TASK REQUIREMENTS
From the records below, output exactly the lines running from the line containing "You are a GUI" through the line containing "This screenshot has width=1578, height=450.", and no others.

INPUT RECORDS

########################################

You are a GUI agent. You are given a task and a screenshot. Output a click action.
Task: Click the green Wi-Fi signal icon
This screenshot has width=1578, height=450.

########################################

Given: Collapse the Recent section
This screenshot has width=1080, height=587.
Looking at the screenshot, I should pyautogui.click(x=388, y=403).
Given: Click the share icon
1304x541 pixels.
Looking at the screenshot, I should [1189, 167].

########################################

ANSWER SPACE
You are a GUI agent. You are given a task and a screenshot. Output a click action.
Task: Click the green Wi-Fi signal icon
This screenshot has width=1578, height=450.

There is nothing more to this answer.